» **Extract**

• • •

Days from the finish of the Vendée Globe, Conrad Colman was dismasted, but he refused to allow that one event to finish a huge life's ambition. This is his inspiring story.

Carbon fibre race yachts are noisy beasts. Sharp creaks from the sheets in the cockpit, constant thumping bass notes from the hull slamming against the oncoming waves and the staccato wash of spray on the deck all merge to create a constant cacophony as we streak between breaking swells under a fractured moonlit sky.

Just another day in the Vendée Globe. Ninety-six days down, just three to go. Until…

Bang.

In an instant, 20 tonnes of pressure was released with a violent crack that shook the boat from stem to stern. I looked up and barely had time to watch the mast fall into the water, bringing my race to an end.

It wasn’t just a carbon tube splashing down into the raging seas but my whole race, my dreams and the ten years of my life I had invested in becoming the first New Zealander to tackle ‘The Everest of the Seas’.

• • •

» **Dataset extract**

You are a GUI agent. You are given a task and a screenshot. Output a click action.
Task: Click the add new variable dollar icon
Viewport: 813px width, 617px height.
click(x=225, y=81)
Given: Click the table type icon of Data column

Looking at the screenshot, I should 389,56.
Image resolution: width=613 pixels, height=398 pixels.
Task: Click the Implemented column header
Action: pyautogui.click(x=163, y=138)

• • •

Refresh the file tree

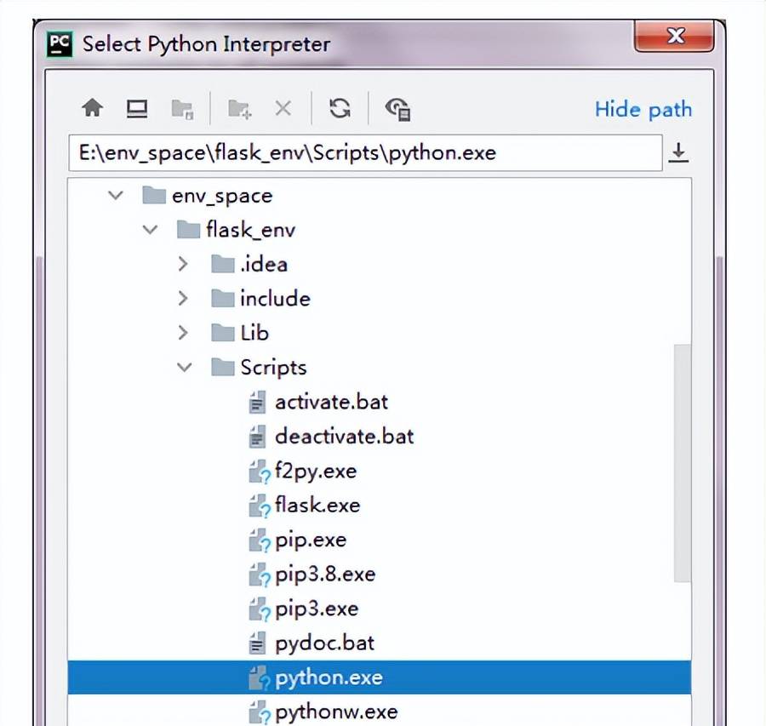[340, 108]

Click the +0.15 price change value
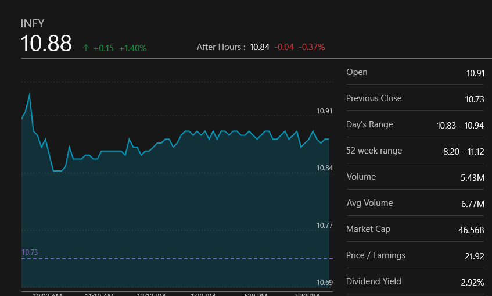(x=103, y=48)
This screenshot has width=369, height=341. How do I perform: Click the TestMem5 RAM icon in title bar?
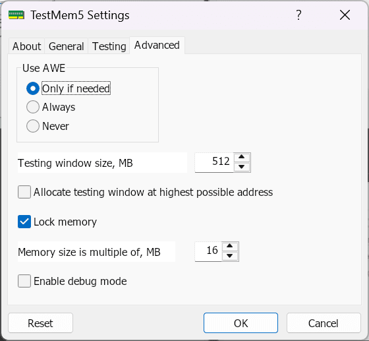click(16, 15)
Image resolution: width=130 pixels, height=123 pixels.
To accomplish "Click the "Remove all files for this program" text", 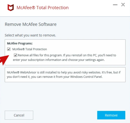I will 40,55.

• • •

» **Problems to solve**
a - In the Vendée Globe passage, what goal had the ten years of effort gone toward?
b - Extend the Vendée Globe passage, picking up after its last sentence.
The records can be set aside here.

» **Responses in order**
a - Becoming the first New Zealander to tackle 'The Everest of the Seas'.

b -
I left the mountains of Colorado, USA, in 2007 with a freshly-minted economics degree in my pocket, all my worldly possessions in a bag on my back and the dream of adventures at sea twinkling in my eye.

Having founded a small company when I was still a university student and competitive mountain biker, I realised that being a solo sailor combined adventure, the entrepreneurial spirit and story-telling all wrapped up in the life of a high performance athlete. I set out determined to make that world my own, despite not having set foot on a boat in more than ten years.

On the south coast of the UK I worked at odd jobs: as a sailing instructor, sailmaker, shore crew and antifouling sander (yuck!) until I upped the stakes by moving to France where I was closer to the world I wanted. I didn’t know anyone, or the language, and I spent the first months cooking on a camping stove to save money.

I was able to join the Mini 6.50 fleet in 2009, the best offshore sailing school in the world, but felt it was an uphill climb as my new friends and competitors coasted on unemployment benefits and went home to hot meals, dry beds and washing machines.

I charged ahead, moving from the Mini Transat in 2009 to the famous Route du Rhum solo transatlantic race in 2010 to the Class 40 Global Ocean Race double-handed race around the world in 2011, where I won four of five legs, each with different crew.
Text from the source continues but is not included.